Wabash, which manufactures semitrailer trailers, might see orders rise this year ahead of the 2018 greenhouse gas regulations.
“Many, if not most, large over-the-road fleets have already adopted the fuel-saving measures that are required by the 2018 greenhouse gas standards,” which include “low rolling-resistance tires, aerodynamic side skirts and trailer tails.” But some small and mid-sized fleets could “pre-buy” before the regulations go into effect, bringing “demand from 2018 and later forward in 2017.” The estimate is a 10,000 unit pre-buy in 2017, pulling from what would otherwise be 2018 orders. In fiscal 2016, Wabash’s profits rose 14% to $119.43 million, while revenue fell 8% to $1.84 billion. The company sold 60,950 trailers in 2016, and expected to sell 51,000 to 55,000 in 2017.

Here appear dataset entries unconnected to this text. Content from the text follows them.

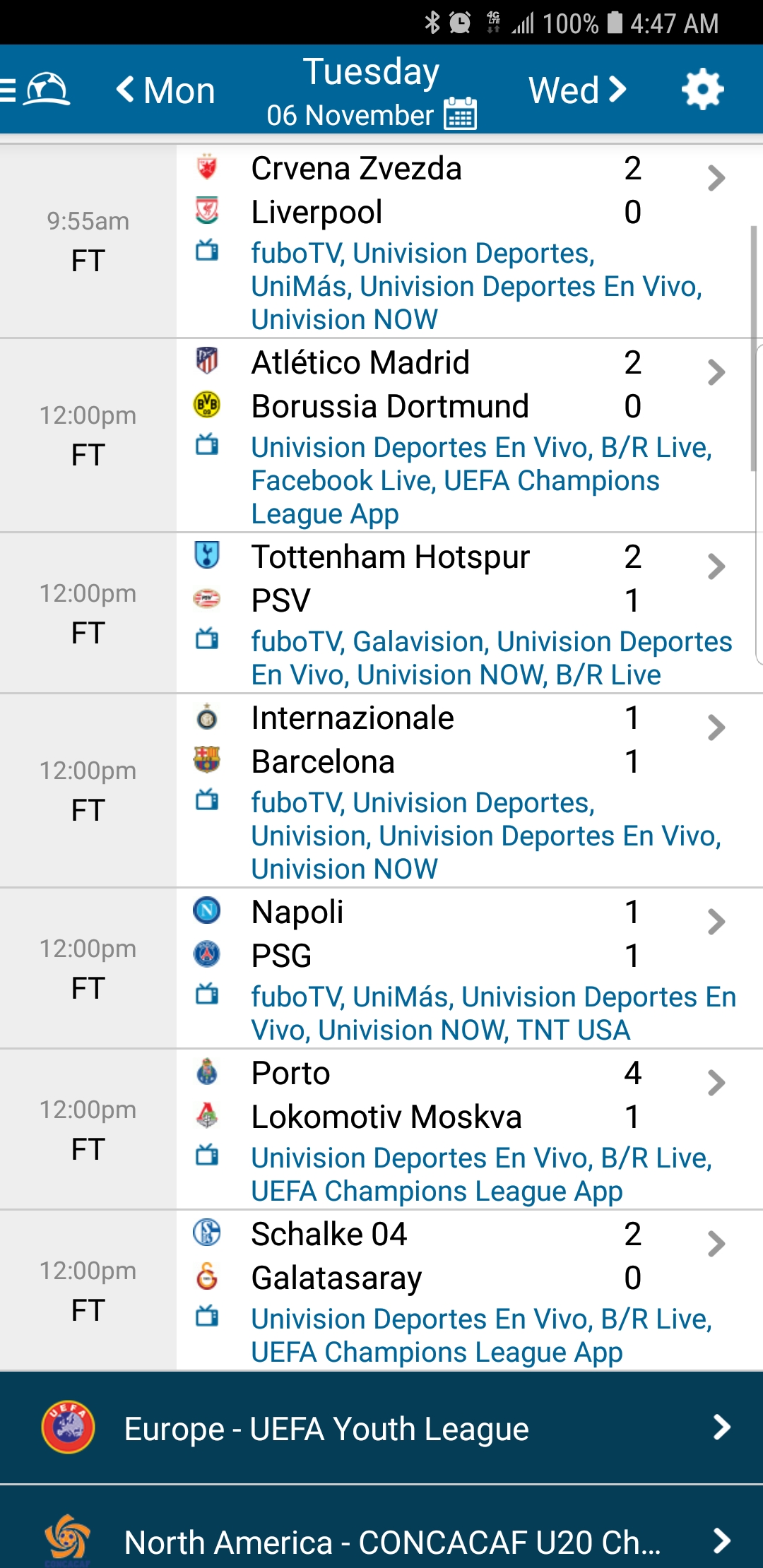Screen dimensions: 763x1568
Task: Open the settings gear icon
Action: point(702,90)
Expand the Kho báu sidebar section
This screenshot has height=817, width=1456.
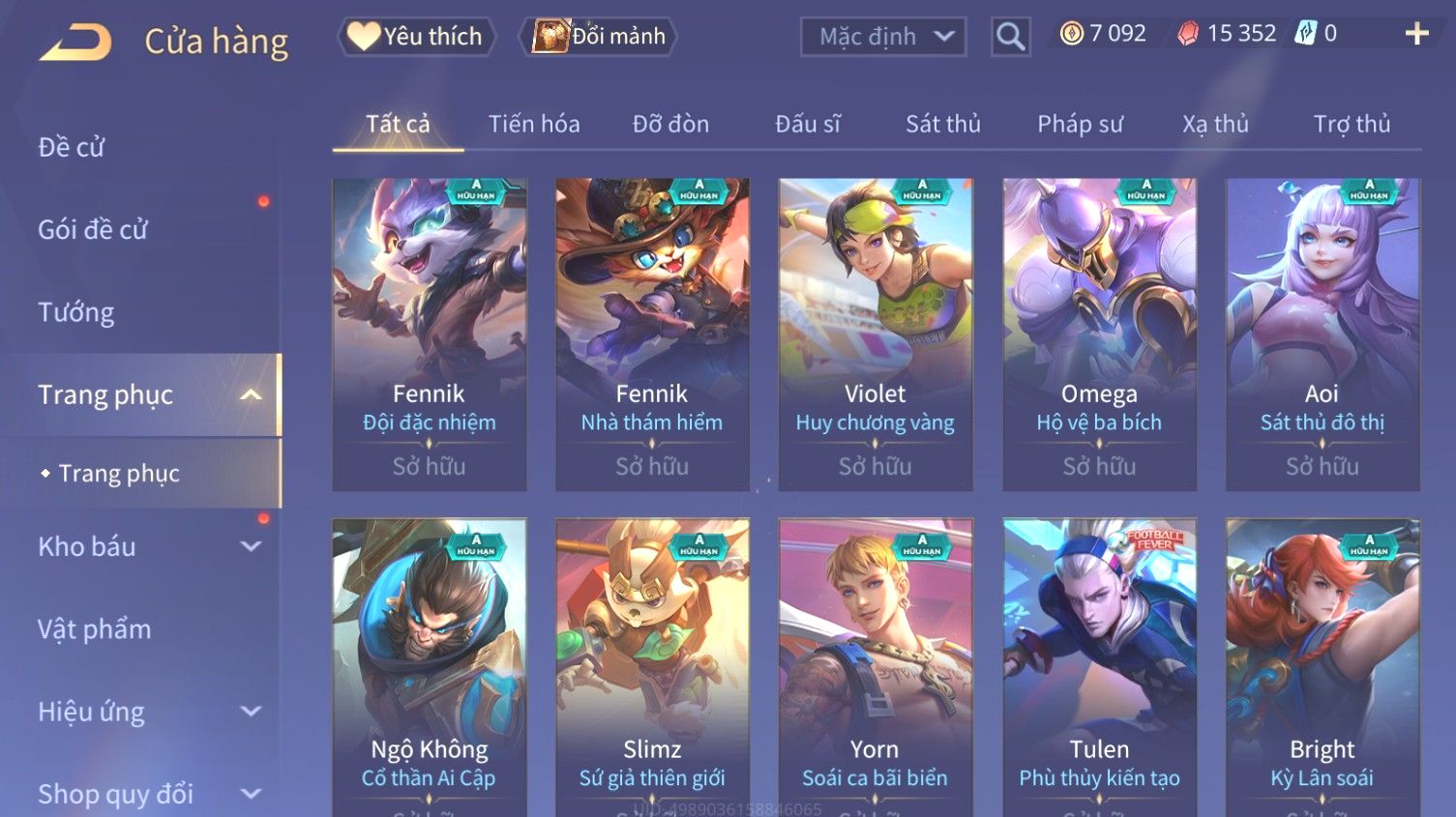pyautogui.click(x=251, y=546)
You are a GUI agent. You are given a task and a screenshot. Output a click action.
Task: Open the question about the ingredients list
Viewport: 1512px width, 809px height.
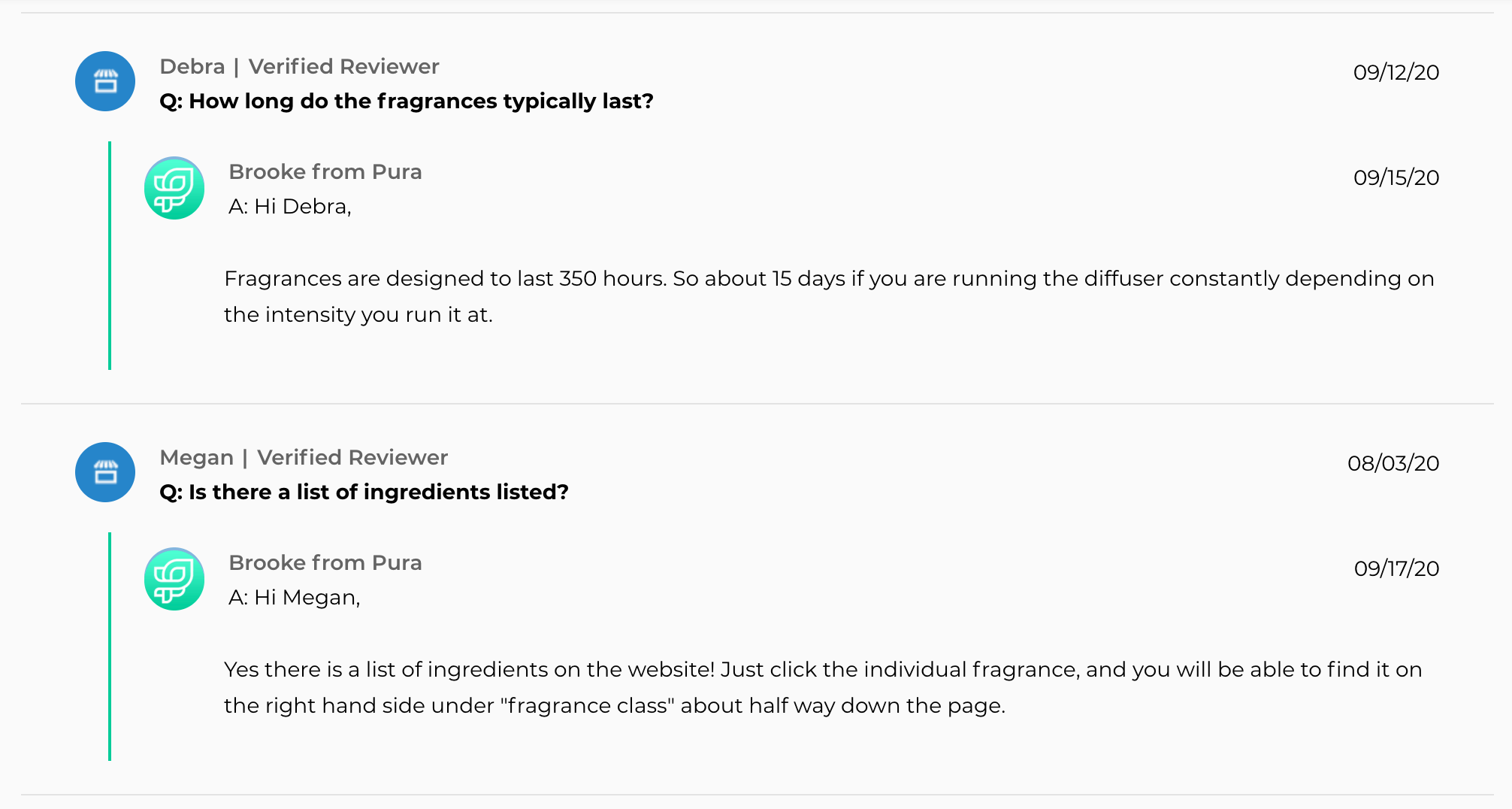click(x=364, y=492)
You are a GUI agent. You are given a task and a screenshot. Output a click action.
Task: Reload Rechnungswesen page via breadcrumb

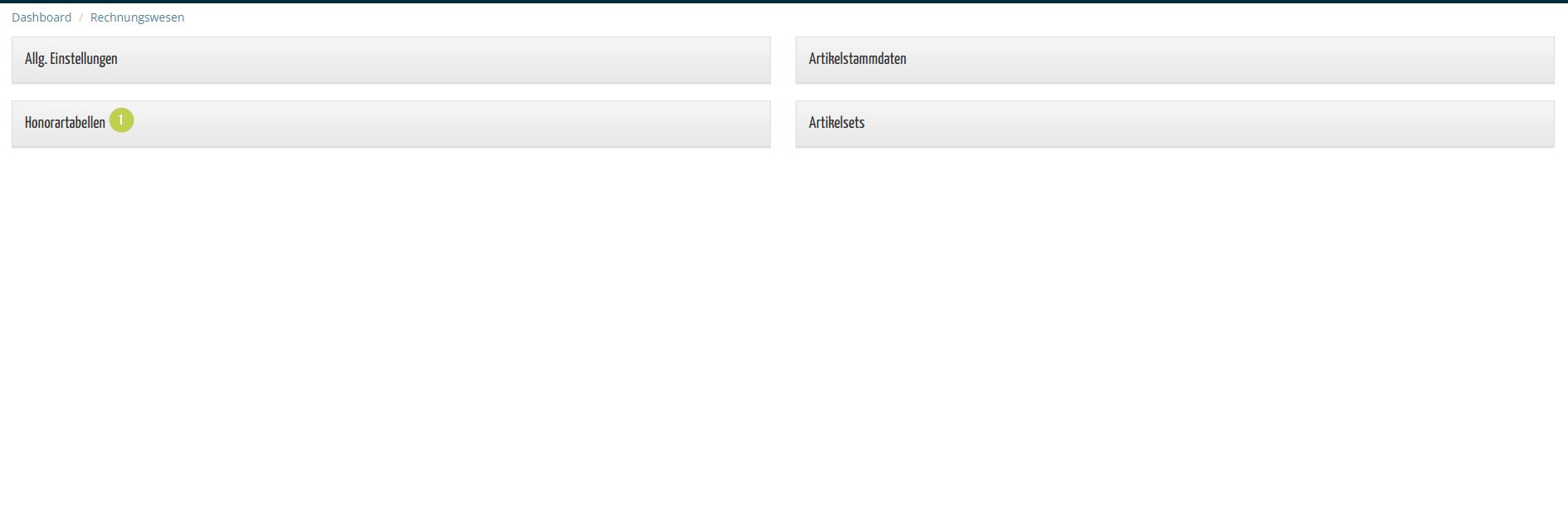pyautogui.click(x=137, y=17)
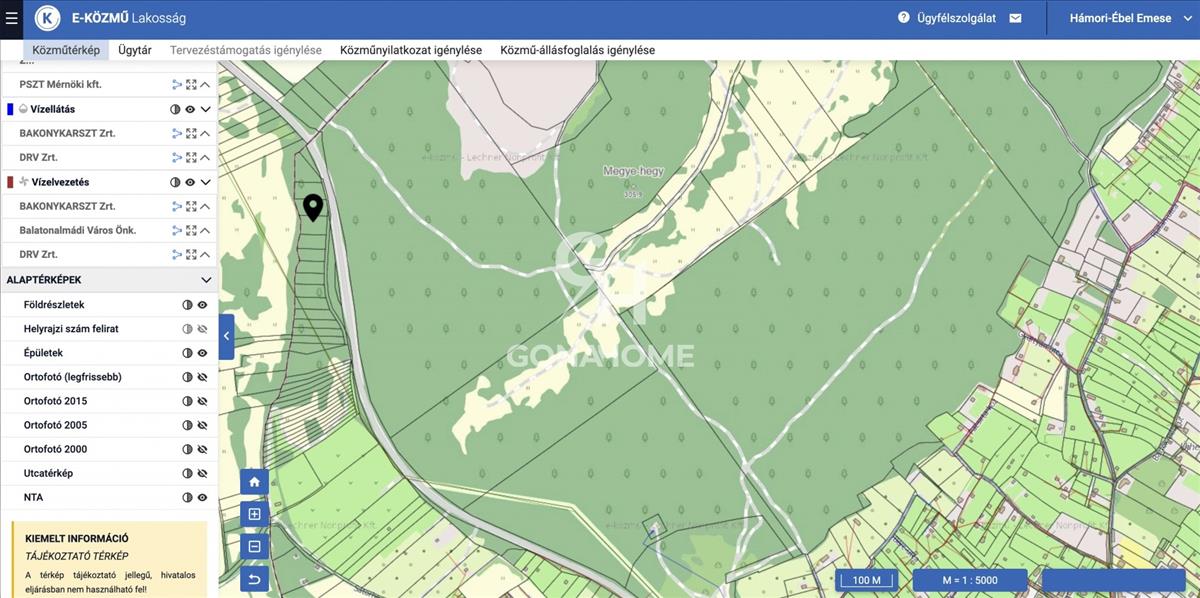The image size is (1200, 598).
Task: Zoom to extent of PSZT Mérnöki kft. layer
Action: [190, 85]
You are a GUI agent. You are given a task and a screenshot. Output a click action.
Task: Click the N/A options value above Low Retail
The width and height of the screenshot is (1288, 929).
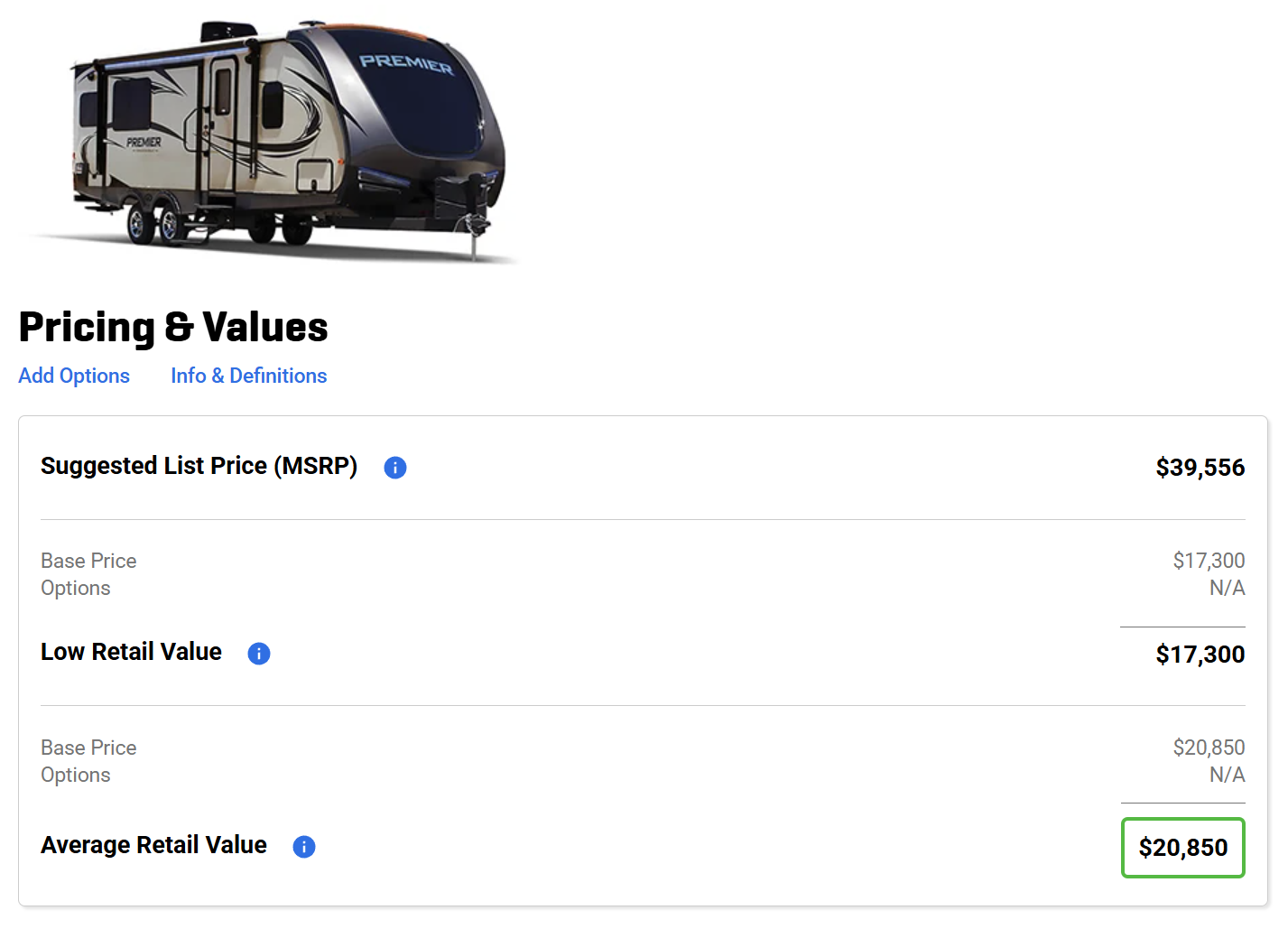tap(1227, 589)
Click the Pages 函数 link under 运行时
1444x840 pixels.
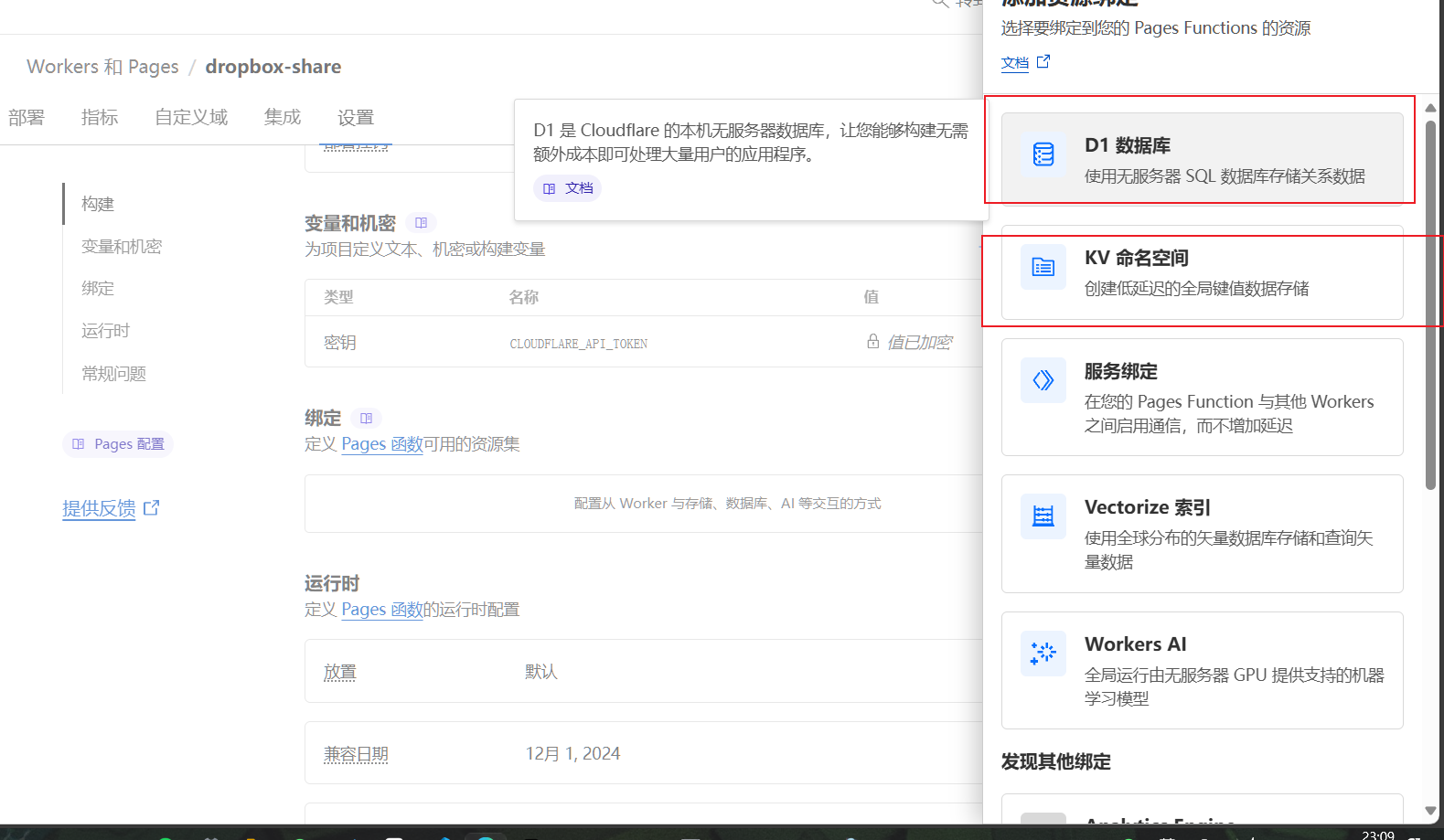(x=381, y=610)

Meritor, which produces axles, undercarriages, drivelines, brakes and braking systems for truck manufacturers, “estimates that a 5,000 unit change in class 8 production volume impacts revenue by $20 million,” according to Stifel. The 2018 estimate revision for class 8 trucks “translates to $100 million in revenue or $15 million in EBITDA (earnings before interest, tax, depreciation and amortization.)” On Feb. 1, the company saw first-quarter earnings for fiscal 2017 fall 42% to $15 million, from $26 million in the same quarter the previous year. Earnings fell as a result of lower revenue, which declined because of lower production in the North America class 8 truck market. Revenue for the quarter fell 14% to $699 million. The company projected its fiscal 2017 earnings will be between $80 million and $85 million, while revenue would be between $3 billion and $3.1 billion.
As for vehicle technology supplier WABCO, it should “benefit from European heavy duty truck registrations, which also exceeded expectations” in the fourth quarter. The company plans to present its fourth-quarter and fiscal 2016 earnings Feb. 17. Analysts were also positive on Cummins, which makes engines, generators and exhaust systems, and they expect it to “benefit from strength in Chinese heavy commercial vehicle production in the fourth quarter, which surged” 73%, from the same quarter in the previous year. Its fourth-quarter conference call is set for Feb. 9.
JANUARY ORDERS RISE
Orders of North American class 8 trucks rose 21% to 22,200, in January, compared to the same month in 2016, and “hit a 14-month high,” according to Kenny Vieth, president and senior analyst for ACT Research.
“This is the time of year when big fleets are in the market scheduling replacement orders for the coming year,” he said.
The rise marked the second positive year-over-year increase in 23 months.
“Orders aren’t surging by any means, but signs continue to look incrementally better,” according to an industry update by Baudendistel and Cox. Since the ordering season started in October, class 8 truck orders have declined 14% to 76,933 units, compared to the level in the season the year before. But the decline means “significantly less demand will need to be made up for in the back half of the order season” as the orders had been down 23% through December.
“We believe that indicates potential upside to our 2017 outlook given the lower incentive to book orders early for 2017 production, with backlogs low reducing the incentive to secure a production slot early, inventory representing less of a headwind this year though still somewhat elevated and freight markets having been relatively weak in summer/fall months and optimism improving.”